Berger warnt vor Frattinis Kontrollplänen

01.10.2007

Auf der Tagung der EU-Innenminister in Lissabon hat die österreichische Justizministerin Maria Berger [SPÖ] im Zusammenhang mit Justizkommissar Franco Frattinis Plänen zur Internet-Zensur vor "Konfliktfällen" mit dem Grundrecht auf Meinungsfreiheit gewarnt.

In der EU ist ein Streit über das Sperren von Websites entbrannt, die für terroristische Ziele eingesetzt werden. Einige EU-Staaten kritisierten am Montag bei einem Treffen der Innenminister in Lissabon entsprechende Pläne Frattinis.

Der italienische Kommissar will Websites abschalten lassen, die Anleitungen zum Bombenbau oder Propaganda für Terrororganisationen wie El Kaida enthalten. Im Detail will er seine Pläne am 6. November vorstellen. Luxemburg und Österreich warnten vor einem Konflikt mit der Medien- und Meinungsfreiheit.

Berger hat als EU-Abgeordnete allerdings für die Einführung der Vorratsspeicherung [Data-Retention] sämtlicher Telefon-, Mobilfunk- und Internet-Verbindungsdaten gestimmt.

Die Grenzen der EU im Internet

Frattini will gefährliche Websites dann sperren lassen, wenn eine "konkrete Gefahr" für Terroranschläge besteht. Der luxemburgische Justizminister Luc Frieden kritisierte diesen Vorstoß. Er entspreche "nicht unseren Auffassungen von Freiheit und Kommunikation, die wir ja sonst so gerne in der Welt verteidigen", sagte er. "Viel wichtiger ist, dass wir herausfinden, wie die Terroristen via Internet miteinander kommunizieren, und rechtzeitig auch die Inhalte dieser Kommunikation erfassen."

Berger warnte vor gefährlichen "Konfliktfällen" mit dem Grundrecht auf Meinungsfreiheit. Es könne zwar sinnvoll sein, im Einzelfall auf nationaler Ebene bestimmte Inhalte strafrechtlich zu belangen. Wenn Terroristen über "exotische Websites" wie etwa von Servern in Pakistan zu Anschlägen aufriefen, lasse sich das aber von der EU nicht kontrollieren.

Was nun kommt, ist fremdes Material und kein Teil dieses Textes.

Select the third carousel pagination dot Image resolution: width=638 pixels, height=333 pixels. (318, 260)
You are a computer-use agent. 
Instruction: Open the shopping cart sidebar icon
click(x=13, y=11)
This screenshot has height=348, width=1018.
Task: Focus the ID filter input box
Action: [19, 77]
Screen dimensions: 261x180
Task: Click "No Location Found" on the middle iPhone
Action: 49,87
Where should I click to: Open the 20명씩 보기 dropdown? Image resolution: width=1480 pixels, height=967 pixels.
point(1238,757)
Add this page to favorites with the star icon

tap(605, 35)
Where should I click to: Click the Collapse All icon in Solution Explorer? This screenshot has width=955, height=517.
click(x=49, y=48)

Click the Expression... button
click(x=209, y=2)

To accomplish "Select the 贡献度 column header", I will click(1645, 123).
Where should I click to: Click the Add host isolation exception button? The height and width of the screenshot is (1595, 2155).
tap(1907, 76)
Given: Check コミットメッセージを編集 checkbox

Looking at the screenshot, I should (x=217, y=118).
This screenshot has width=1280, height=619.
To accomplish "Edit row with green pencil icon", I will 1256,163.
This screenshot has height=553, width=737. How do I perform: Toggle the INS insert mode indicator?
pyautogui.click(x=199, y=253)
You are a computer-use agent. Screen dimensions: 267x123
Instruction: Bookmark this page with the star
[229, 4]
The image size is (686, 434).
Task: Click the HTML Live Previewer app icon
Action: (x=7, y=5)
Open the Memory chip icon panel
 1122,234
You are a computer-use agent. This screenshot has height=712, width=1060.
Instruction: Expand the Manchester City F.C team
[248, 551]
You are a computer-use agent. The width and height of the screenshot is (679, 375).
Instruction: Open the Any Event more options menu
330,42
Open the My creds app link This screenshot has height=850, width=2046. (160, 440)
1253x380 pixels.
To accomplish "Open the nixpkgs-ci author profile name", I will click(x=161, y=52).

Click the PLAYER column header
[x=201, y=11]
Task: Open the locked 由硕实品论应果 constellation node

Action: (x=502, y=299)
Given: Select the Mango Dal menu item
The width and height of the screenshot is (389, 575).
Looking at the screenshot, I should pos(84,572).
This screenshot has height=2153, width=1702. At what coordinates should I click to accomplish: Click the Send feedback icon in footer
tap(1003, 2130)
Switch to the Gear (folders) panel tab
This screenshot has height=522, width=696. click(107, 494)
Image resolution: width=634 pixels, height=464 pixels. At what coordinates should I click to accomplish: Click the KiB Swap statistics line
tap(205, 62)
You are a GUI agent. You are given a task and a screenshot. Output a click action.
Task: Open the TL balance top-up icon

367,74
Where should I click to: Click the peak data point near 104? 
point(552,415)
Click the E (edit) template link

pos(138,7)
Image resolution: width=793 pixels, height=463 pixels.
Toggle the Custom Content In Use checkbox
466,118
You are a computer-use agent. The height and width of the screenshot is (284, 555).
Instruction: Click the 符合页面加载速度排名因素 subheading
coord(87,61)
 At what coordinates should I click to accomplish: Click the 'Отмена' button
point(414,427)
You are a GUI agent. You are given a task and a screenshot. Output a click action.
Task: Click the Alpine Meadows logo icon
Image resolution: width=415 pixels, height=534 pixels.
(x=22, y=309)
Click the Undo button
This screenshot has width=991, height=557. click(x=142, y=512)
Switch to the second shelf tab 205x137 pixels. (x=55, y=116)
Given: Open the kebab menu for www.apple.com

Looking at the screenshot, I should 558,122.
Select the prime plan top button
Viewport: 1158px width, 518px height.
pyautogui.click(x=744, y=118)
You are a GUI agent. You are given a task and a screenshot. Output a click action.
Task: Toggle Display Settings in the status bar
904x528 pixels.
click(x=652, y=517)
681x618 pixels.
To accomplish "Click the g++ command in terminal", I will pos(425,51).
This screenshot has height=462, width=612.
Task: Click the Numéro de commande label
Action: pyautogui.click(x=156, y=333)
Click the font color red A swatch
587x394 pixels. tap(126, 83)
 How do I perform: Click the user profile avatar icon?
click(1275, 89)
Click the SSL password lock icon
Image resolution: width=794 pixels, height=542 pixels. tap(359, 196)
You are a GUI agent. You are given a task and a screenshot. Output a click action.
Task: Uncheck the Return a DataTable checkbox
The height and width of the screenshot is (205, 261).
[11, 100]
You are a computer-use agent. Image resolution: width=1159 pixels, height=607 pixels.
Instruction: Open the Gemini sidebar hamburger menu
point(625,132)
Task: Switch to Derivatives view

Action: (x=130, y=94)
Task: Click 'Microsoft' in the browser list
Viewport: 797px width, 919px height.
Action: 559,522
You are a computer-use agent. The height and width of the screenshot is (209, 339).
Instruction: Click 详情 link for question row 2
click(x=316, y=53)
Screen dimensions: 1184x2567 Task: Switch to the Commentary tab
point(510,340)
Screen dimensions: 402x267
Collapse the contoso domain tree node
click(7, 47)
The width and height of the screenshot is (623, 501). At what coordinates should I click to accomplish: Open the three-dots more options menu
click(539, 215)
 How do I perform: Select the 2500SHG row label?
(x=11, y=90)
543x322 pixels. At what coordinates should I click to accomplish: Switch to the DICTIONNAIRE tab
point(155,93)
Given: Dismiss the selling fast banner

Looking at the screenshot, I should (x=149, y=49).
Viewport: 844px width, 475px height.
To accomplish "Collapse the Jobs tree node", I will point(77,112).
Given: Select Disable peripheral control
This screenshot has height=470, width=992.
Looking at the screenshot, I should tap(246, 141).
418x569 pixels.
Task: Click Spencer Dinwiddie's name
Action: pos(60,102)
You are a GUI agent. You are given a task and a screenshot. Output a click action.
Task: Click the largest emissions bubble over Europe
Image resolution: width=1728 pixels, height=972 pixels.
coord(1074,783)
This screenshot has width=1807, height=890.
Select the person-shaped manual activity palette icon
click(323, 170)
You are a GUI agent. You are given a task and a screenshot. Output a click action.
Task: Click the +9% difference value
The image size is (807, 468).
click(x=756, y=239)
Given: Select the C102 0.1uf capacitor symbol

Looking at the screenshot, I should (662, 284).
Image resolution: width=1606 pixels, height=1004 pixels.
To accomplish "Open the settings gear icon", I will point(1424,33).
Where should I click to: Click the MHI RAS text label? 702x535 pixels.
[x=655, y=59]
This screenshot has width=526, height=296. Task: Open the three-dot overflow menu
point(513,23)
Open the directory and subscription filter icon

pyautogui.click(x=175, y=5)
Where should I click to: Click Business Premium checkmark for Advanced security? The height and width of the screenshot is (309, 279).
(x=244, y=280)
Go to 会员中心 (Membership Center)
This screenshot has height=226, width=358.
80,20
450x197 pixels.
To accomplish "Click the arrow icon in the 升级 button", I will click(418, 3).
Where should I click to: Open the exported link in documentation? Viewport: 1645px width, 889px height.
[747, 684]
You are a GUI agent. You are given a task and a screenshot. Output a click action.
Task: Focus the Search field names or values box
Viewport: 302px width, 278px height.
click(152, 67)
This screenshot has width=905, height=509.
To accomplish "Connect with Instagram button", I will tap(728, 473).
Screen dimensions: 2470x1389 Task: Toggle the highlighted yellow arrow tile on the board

Flugdatenerfassung auch in der EU

Im Rahmen seines Anti-Terror-Pakets will Frattini zudem die Daten europäischer Fluggäste für den Kampf gegen den Terrorismus verwenden. Personenbezogene Daten von Passagieren - die von der E-Mail-Adresse bis zur Kreditkartennummer reichen - werden bei Transatlantik-Flügen bereits seit 2004 von der EU an die US-Sicherheitsbehörden übermittelt.

Auch hier regte sich erste Kritik: Justizministerin Berger hält eine solche Datensammlung nur für ausländische Flugreisende für sinnvoll, die in die EU kommen. "Für innereuropäische Bewegungen sehe ich den Verwendungszweck nicht", sagte sie. Der deutsche Innenminister Wolfgang Schäuble [CDU] hatte sich dagegen mehrfach dafür ausgesprochen, in der EU die Daten von Fluggästen zu sammeln und zu nutzen.

Biometrische Erfassung aller Reisenden

Thema bei dem informellen Rat ist zudem der geplante Fall der Grenzkontrollen zu Polen, Tschechien und den anderen neuen EU-Staaten. Die EU-Kommission prüft derzeit ein elektronisches System zur Erfassung aller Reisenden aus Drittstaaten über biometrische Merkmale wie einen digitalen Fingerabdruck.

Die französische Innenministerin Michele Alliot-Marie sprach sich bei ihrer Ankunft am Sonntagabend für zusätzliche Kontrollen aus. "Der Druck auf die Grenzen der EU wird immer stärker", sagte sie.

Am Dienstag wollten die EU-Justizminister in Lissabon über ein mögliches Notrufsystem für vermisste Kinder beraten. Fälle wie der der in Portugal verschwundenen vierjährigen Britin Madeleine McCann könnten damit schneller gelöst werden.